Es ist fast grotesk, dass ein Land, das kein EU-Kandidatenland ist, ja nicht einmal einen ratifizierten Vertrag der Assoziierung und Stabilisierung mit der EU hat, gegenüber manchen Mitgliedsländern der EU wie etwa der Slowakei in der Minderheitenfrage geradezu vorbildlich agiert. Daher muss man wirklich daran arbeiten, dass auch Mitgliedsländer wie die Slowakei in dieser Frage einen Schritt nach vorne gehen. Ich hoffe, dass das möglich ist. Zuletzt habe ich vernommen, dass die slowakischen Sozialdemokraten mit ihrer Partei SMER in der Schulbuchfrage gegen den eigenen Koalitionspartner der Nationalisten und für die ungarische Partei gestimmt haben – das ist positiv. Ich hoffe auch, dass das von der ungarischen Partei in der Slowakei entsprechend positiv aufgenommen und unterstützt wird.

Positives Resumee

Insgesamt steht eindeutig fest, dass Serbien in dieser Hinsicht einen sehr guten Weg geht.

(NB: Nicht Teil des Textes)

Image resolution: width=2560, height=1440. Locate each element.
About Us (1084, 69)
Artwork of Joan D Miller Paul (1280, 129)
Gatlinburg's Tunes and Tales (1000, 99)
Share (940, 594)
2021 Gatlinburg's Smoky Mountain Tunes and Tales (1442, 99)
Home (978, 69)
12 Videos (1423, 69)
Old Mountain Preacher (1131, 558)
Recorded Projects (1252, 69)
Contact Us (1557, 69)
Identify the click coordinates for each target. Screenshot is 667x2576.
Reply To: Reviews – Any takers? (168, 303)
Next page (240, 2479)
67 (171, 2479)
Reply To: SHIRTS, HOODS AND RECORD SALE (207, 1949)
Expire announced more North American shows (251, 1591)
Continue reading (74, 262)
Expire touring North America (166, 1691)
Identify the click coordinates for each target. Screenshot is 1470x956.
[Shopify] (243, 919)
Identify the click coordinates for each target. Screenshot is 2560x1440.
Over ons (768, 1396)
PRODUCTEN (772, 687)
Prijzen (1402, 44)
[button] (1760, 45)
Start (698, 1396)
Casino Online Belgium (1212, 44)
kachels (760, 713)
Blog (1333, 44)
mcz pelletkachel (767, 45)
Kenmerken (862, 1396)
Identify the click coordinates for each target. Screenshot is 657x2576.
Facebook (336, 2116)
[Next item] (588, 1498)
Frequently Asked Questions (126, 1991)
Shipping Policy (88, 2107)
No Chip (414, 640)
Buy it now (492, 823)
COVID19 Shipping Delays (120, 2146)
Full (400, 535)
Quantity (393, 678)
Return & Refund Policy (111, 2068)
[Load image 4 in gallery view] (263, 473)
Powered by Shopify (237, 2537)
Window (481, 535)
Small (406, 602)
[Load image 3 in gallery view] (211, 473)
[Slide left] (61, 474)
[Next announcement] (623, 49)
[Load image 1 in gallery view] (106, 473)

Hätte man bereits vor Jahren im Bereich Kosovo ähnlich agiert, so wäre die Entwicklung vielleicht anders verlaufen. Sicher bin ich mir allerdings nicht. Der Druck gegen Serbien ist über viele Jahrzehnte aufgebaut worden bzw. Serbien, zumindest ein Teil davon, hat sich über viele Jahrzehnte hindurch negativ gegenüber dem Kosovo verhalten. Tito hat dagegen gesteuert, aber andere haben sich gegenüber den Kosovoalbanern nicht anständig verhalten. Insofern bin ich mir nicht sicher, ob es in den letzten 10 Jahren und unter Milosevic zu einer anderen Lösung gekommen wäre. Unbestritten ist für mich aber, dass Serbien moralisch in einer stärkeren Position hätte sein können als es heute ist.
Unterm Strich waren unser Besuch in Belgrad und die Eindrücke, die wir hier gewinnen konnten, extrem positiv. Ich würde mir wünschen, dass alle EU-Mitgliedsländer sich dazu entschließen, jene Kräfte in Serbien, die sich für den Weg in die EU aussprechen, zu stärken. Das sind nämlich zweifellos dieselben Kräfte, die bereit sind, die Zusammenarbeit mit dem Internationalen Strafgerichtshof aufzunehmen. Jedenfalls, soweit sie in der Regierung vertreten sind. Nicht nur für die Region, sondern für Europa insgesamt ist ein offenes, proeuropäisches, sachlich orientiertes und nicht länger den Mythologien verhaftetes Serbien von großem Vorteil.